В одно из посещений клиники имени Спалланцани мне пришлось буквально требовать, чтобы у меня взяли кровь, — понимаете ли, я опоздал на десять минут, — раньше я о таком строгом распорядке не слыхал. Я спорил с медсестрами добрую четверть часа, однако пришлось фактически все проделать самому: среди неиспользованных пробирок я нашел помеченные моей фамилией, перетянул жгутом руку и, подойдя к медсестре, держал, пока та не взялась за шприц. В этот миг я случайно увидел себя в зеркале и сам себе показался необыкновенно красивым — а ведь уже сколько месяцев я просто был похож на скелет. Вдруг меня осенило: надо привыкнуть к отражающемуся в зеркале худому лицу — это уже лицо моего трупа; надо полюбить его, не важно, будет это верхом нарциссизма или его закатом.
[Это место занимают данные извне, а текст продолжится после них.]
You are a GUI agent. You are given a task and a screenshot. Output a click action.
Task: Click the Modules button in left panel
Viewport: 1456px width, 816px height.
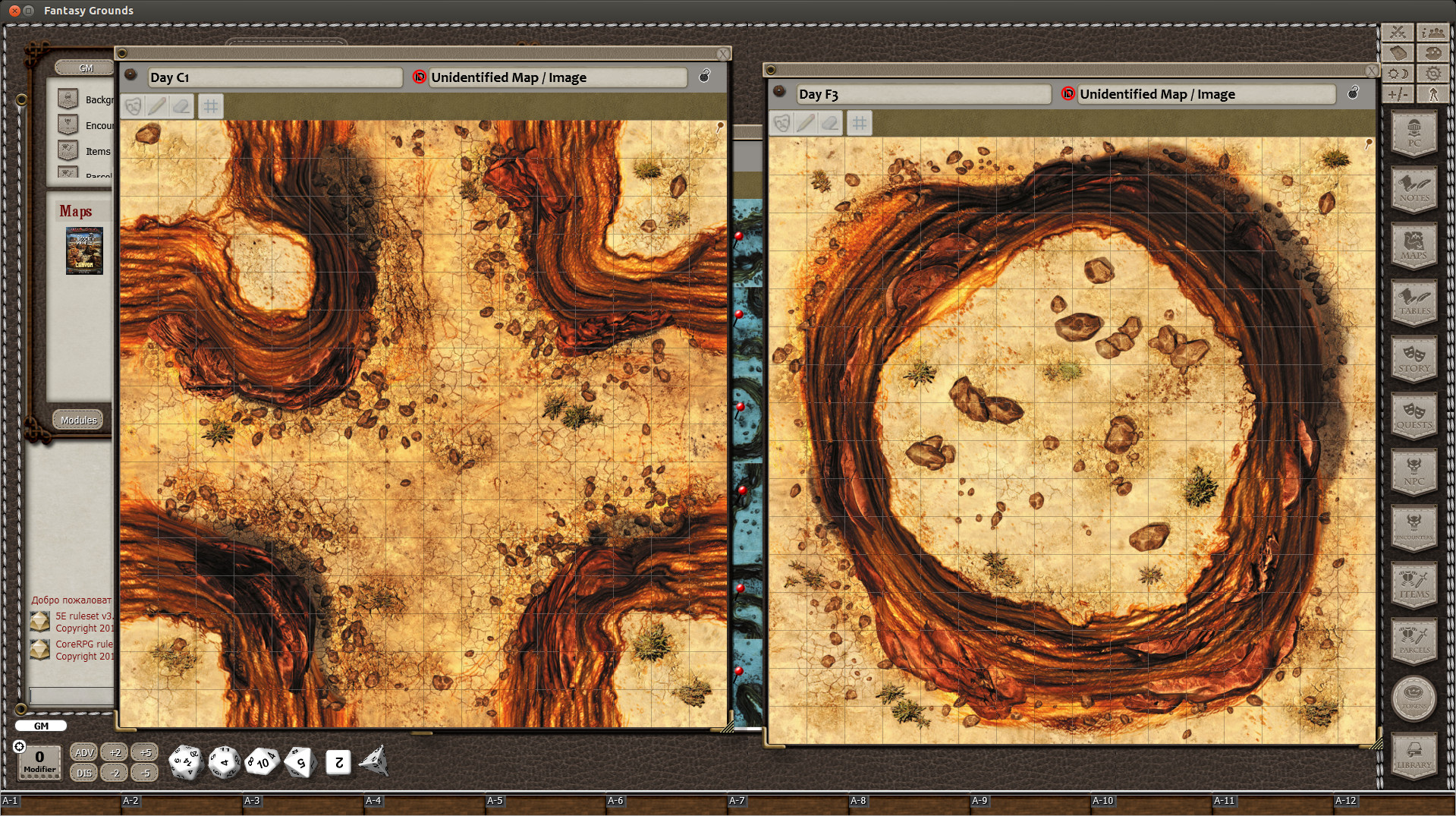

Я все еще не приобрел то лекарство, чтобы покончить с собой, всякий раз затея моя проваливалась: заходил я в аптеку, протягивал свой фальшивый рецепт — мне якобы продиктовал его по телефону врач двоюродной бабушки, с которой я приехал в Италию, и тут у нее случился приступ тахикардии; парижский номер телефона выглядел вполне правдоподобно (вообще-то номер был мой и, естественно, не отвечал), исправления в названии лекарства и дозировке — тоже, добросовестные провизоры, порывшись в справочниках, звонили на центральный склад или пристально всматривались в экран компьютера, но все мои попытки купить лекарство кончались неудачей — его перестали выпускать, и я снова и снова удрученно твердил: видно, не судьба. Но в один прекрасный день я зашел в аптеку с намерением купить только зубную пасту «Флуокарил» и мыло, как вдруг неожиданно для самого себя добавил: «Ди-гиталин в каплях». Женщина-фармацевт сразу ответила — лекарство больше не производят, а затем спросила, для кого и для чего оно мне понадобилось. «Для себя, сердце немного пошаливает», — ответил я безразличным тоном (в сущности, я уже отказался от бредовой затеи и в глубине души даже желал, чтобы ничего не вышло). Фармацевт, подобно всем своим коллегам, просмотрела справочник, обратилась к компьютеру — и назвала мне два аналога, тоже в каплях. Я не спешил покупать заменители, и согласие подождать сыграло в мою пользу: когда человек жаждет что-нибудь заполучить, он нетерпелив — я же вел себя спокойно. Фармацевт попросила меня зайти на следующий день — может, удастся все же отыскать сам дигиталин. Я на всякий случай заглянул в аптеку, как договорились: не успел я переступить порог, как она тут же заметила и узнала меня, хотя в зале, загораживая проход, толпились клиенты, ожидая, когда их обслужат, а на мне вдобавок были темные очки. «Нашелся для вас дигиталин!» — победно возвестила она через весь зал. Никогда еще не доводилось мне встречать продавца, который так ликовал бы, предлагая свой товар. Она завернула пузырек в крафт-бумагу; моя смерть стоила меньше десяти франков. Женщина радостно и торжественно попрощалась со мной, словно сотрудница туристического бюро, пригласившая меня отправиться в кругосветное путешествие и только что вручившая мне билеты с пожеланием попутного ветра.